Acme Punched! is for people crazy about 2D animation. It may be enjoyed by beginners and others, but it is aimed at animators who know already something about the process of animation and the basics of character animation. In large part, it will attempt to provide a deep look into the problem solving that goes on in my head as I work out a scene, often in step-by-step posts that I will sometimes enter in "real time", without knowing in advance what the outcome will be. Mistakes and false starts will not only be included but emphasized, so that the creative process of animation will be portrayed realistically. And, while my own bias is for 2D drawn animation, many of the effects and principles discussed here can apply to CGI 3D animation as well. I hope the blog will prove useful and instructive for all.

-Jim Bradrick

Wednesday, June 11, 2014

No. 67, More About Animating 4-legged Animals


Four-footed Movement


It is worth pausing here to talk a little about animating animal legs.  You might suppose that if you've seen one four-legged critter moving, you've seen them all, but this is far from true. Once I assigned the animation of a little cartoon goat to one of my animators on a children's game.  She did a perfectly acceptable job on it and I approved it, but a week later I happened to see a goat walking and was struck by how the goat appeared to be walking tip-toe, like a woman wearing 5-inch heels and having to bend her knees slightly.  That's how they walk! It would have been a charming touch to have included in the scene.

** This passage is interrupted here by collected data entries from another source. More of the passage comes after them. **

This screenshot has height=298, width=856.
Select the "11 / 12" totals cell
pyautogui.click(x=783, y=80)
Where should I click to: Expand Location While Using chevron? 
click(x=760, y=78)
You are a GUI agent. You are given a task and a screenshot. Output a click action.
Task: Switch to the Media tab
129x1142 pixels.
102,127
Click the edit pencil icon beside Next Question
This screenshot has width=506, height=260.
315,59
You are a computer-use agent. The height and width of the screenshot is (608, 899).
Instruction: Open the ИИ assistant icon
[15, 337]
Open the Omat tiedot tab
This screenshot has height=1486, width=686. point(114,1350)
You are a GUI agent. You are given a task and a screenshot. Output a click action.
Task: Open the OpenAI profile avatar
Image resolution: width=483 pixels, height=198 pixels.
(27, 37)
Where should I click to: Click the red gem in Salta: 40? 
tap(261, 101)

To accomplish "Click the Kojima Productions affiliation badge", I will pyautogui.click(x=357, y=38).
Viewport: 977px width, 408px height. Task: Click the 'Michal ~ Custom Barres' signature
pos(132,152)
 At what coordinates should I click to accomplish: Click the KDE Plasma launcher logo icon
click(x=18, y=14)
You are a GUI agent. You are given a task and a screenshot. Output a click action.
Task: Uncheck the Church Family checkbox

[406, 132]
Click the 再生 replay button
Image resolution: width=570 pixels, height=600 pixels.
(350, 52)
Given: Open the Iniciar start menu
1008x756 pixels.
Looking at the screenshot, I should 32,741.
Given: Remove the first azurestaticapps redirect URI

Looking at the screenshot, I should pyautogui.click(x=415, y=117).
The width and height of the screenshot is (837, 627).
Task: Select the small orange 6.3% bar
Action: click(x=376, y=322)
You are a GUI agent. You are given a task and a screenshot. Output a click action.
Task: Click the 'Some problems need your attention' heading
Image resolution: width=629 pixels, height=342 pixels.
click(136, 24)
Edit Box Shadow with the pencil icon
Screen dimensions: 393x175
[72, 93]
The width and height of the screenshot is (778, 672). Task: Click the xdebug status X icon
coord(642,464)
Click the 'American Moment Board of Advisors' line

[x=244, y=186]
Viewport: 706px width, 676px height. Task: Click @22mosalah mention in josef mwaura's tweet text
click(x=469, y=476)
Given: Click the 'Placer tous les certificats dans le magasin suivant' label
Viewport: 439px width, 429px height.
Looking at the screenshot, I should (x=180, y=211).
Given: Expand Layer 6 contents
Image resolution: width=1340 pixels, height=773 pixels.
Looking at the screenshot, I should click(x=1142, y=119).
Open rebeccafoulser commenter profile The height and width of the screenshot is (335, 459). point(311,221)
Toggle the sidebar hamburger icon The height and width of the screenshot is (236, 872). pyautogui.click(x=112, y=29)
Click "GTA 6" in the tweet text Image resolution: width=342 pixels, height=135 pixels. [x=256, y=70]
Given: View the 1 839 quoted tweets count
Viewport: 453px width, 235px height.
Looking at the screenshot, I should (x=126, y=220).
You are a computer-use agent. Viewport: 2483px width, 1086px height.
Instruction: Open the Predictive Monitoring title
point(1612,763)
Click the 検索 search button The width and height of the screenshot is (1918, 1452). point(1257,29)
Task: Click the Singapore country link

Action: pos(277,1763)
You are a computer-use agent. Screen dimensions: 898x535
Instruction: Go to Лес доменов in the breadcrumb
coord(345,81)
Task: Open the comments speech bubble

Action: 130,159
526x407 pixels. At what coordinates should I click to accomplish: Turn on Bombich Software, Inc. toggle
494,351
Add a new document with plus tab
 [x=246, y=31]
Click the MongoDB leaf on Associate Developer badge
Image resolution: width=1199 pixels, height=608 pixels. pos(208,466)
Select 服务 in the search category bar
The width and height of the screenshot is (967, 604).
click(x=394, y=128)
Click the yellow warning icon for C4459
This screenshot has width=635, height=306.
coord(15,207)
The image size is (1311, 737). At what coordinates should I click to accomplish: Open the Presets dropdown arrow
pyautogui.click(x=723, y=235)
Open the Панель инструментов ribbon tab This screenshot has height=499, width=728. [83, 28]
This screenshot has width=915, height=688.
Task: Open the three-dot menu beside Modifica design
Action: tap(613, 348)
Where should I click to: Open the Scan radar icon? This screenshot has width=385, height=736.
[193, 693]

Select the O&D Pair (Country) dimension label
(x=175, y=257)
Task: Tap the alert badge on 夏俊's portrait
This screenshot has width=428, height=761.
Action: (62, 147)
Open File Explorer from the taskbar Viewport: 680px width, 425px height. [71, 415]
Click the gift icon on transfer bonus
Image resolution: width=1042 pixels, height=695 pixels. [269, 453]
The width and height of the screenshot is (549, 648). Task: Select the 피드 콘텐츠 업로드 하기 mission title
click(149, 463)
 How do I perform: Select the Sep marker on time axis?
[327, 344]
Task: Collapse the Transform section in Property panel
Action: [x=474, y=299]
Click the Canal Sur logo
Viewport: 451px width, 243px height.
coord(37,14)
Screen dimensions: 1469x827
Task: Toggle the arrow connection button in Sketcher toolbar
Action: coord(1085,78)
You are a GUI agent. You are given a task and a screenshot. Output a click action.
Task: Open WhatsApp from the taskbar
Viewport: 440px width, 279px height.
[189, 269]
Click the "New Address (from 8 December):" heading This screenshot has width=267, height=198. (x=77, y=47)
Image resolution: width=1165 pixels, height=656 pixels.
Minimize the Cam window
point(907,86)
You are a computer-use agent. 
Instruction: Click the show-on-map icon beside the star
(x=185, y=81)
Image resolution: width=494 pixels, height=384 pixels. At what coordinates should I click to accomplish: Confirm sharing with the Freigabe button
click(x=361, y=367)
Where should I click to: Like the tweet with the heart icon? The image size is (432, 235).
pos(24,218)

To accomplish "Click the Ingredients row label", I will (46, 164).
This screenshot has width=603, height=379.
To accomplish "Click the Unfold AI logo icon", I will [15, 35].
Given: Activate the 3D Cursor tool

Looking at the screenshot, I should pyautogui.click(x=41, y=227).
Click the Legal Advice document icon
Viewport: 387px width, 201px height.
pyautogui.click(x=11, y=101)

In my last post I mentioned a book, Dog Lomotion and Gait Analysis, by Curtis Brown (Hoflin Publishing) that is a favorite reference for this kind of thing.

Dog Locomtion and Gait Analysis, by Curtis Brown

If you are interested, I find that this book is still available.  I also see that there are now some others on the same subject, but I cannot speak about them.

Even within a single species, not all animals move alike.  That is especially true of dogs, which have been bred to take so many different forms and proportions. Tall dogs, for example, tend to use the pace (moving both right legs forward together, then both left legs) instead of the trot (a front leg moves forward with the opposite rear leg).  Terriers will never move like greyhounds, even walking and standing.  The book goes into all this and more in great detail--in fact, probably in more detail than one would ever need.  But if I were animating a Lady and the Tramp or a 101 Dalmations today, I would certainly want this book at my desk.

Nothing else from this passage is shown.